Amazon und Uber mischen Paketdienste auf
Für Amazon ist der Schritt in die Logistikbranche eine logische Konsequenz aus seinem Geschäftsmodell. Der Handel mit nahezu allem, was gehandelt werden kann, soll so effizient und billig wie möglich werden. Dabei geht es Amazon in erster Linie darum, seine Abhängigkeit von etablierten Paketdienstleistern zu reduzieren. Mit Amazon Flex startete das Unternehmen September einen Zustelldienst, bei sich Privatfahrer registrieren können und über ihre Arbeitszeiten selbst entscheiden können. Den Stundenlohn, der dabei erzielt wird, gibt Amazon mit 18 bis 25 US-Dollar an. Mittlerweile gibt es den Dienst auch in Berlin.

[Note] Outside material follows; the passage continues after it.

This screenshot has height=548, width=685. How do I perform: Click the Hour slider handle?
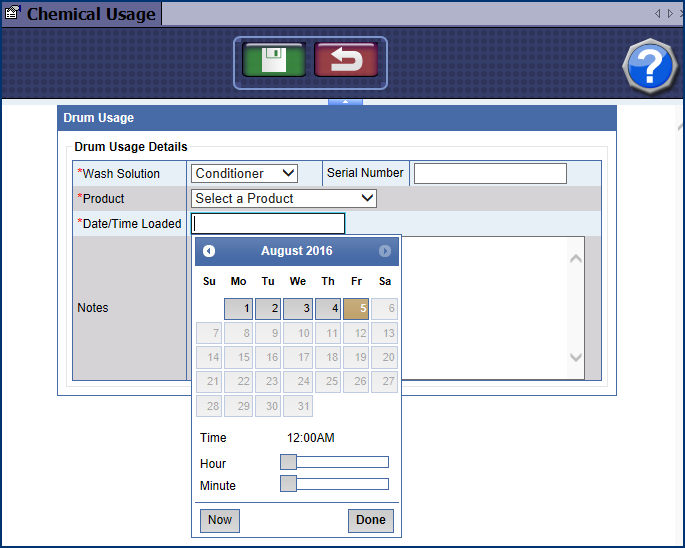click(288, 462)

Für Uber stellte sich die Frage, warum man mit der modernen Organisation von Fahrdienstleistungen per App nicht nur Menschen, sondern auch Pakete transportieren soll. Bereits zwei Monate vor Amazon gründete das Unternehmen konsequenterweise den Dienst Uber Rush. In New York verbindet nun eine Uber-App Fahrradkurriere mit ihren Kunden. Das Prinzip funktioniert genau wie bei dem bekannten Taxidienst Uber-Rideshare.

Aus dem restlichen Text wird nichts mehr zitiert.